United Biscuits was one of Britain’s most prominent companies until it passed into the hands of private equity investors a decade ago. But it still owns an iconic set of brands — the
McVitie’s Digestive and the Jaffa Cake, to name but two — and its sale by its current US and French owners to Bright Foods of Shanghai, which is part-owned by that city’s
municipal government, would be another milestone in the long march towards Chinese ownership of just about everything. Lord (Hector) Laing of Dunphail, the last family chairman of United Biscuits,
held forth in the 1980s, when such sentiments were already old-fashioned, against ‘unpatriotic’ investors allowing Britain’s corporate jewels to be snatched by foreigners. But he
also had a keen eye for new markets, and launched the company’s first joint venture in China, declaring he would die happy if it was ‘to the sound of a billion Chinese mouths munching
Digestives’. In fact, he died in June this year, aged 87, before the twin tides of borderless capital and Chinese consumerism could culminate in a ceremony at which smiling gentlemen from
Shanghai might have offered him a plate of his own biscuits.
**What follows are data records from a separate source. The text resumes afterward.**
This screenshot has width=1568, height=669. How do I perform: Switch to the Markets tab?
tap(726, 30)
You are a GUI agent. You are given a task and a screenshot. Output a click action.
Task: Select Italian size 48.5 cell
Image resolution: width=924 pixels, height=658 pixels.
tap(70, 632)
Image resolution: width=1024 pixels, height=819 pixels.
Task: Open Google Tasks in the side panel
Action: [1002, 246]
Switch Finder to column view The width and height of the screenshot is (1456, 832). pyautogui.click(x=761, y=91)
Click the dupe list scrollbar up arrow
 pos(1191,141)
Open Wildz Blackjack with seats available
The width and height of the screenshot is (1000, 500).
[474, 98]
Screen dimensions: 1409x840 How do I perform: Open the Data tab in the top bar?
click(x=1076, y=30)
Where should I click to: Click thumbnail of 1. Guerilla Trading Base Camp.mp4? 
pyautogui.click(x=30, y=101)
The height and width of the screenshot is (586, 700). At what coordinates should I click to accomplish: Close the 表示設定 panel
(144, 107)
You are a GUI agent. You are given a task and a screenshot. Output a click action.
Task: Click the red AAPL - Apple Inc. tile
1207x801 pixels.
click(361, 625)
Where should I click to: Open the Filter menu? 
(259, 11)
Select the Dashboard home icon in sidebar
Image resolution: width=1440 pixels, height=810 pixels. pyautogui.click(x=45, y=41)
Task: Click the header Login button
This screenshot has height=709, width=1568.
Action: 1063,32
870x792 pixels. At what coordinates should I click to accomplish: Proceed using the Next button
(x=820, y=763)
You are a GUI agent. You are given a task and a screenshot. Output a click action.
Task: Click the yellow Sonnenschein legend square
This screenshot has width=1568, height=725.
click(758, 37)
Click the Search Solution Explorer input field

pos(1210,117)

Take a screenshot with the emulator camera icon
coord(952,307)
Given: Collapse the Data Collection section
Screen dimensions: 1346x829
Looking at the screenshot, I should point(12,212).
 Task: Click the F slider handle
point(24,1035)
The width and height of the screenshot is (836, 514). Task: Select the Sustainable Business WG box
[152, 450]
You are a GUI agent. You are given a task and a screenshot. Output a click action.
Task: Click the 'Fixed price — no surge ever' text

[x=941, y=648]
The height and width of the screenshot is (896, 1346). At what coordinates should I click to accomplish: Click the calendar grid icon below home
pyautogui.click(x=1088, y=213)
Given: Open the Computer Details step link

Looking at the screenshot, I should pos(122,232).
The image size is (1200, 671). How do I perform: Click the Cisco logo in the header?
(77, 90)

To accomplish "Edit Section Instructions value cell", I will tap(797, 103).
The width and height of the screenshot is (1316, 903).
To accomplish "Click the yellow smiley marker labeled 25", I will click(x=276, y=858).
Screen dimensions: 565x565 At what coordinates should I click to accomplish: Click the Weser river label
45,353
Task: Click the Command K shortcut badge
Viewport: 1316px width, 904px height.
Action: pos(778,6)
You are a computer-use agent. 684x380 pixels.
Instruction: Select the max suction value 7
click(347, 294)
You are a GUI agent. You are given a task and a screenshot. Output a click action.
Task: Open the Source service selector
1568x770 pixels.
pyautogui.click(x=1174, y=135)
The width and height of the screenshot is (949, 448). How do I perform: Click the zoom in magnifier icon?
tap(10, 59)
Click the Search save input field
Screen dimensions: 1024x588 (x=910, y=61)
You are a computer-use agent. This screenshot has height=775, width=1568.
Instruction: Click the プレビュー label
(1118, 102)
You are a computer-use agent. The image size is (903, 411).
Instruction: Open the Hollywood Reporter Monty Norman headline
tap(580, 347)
Still, at least there’s good news on the cheese front. Exports of British cheeses to Germany were up by 20 per cent in the first half compared to 2009, and to countries outside the EU they
were up 23 per cent. Only the French (down 3 per cent) remain determined not to allow their increasingly bland plateaux de fromages to be sullied by pungent artisan products from this side of the
Channel — which can’t even be found, alongside the Jaffa Cakes, in the sad ‘English’ section of Dordogne supermarkets serving expat residents. The resurgence of British
cheese-making over the past 30 years is a cause for patriotic celebration — and thank goodness strong cheese, especially blue, is still repulsive to most Asian palates. Otherwise the smiling
gentlemen from Shanghai might already have their binoculars trained on the Stilton dairy at Colston Bassett.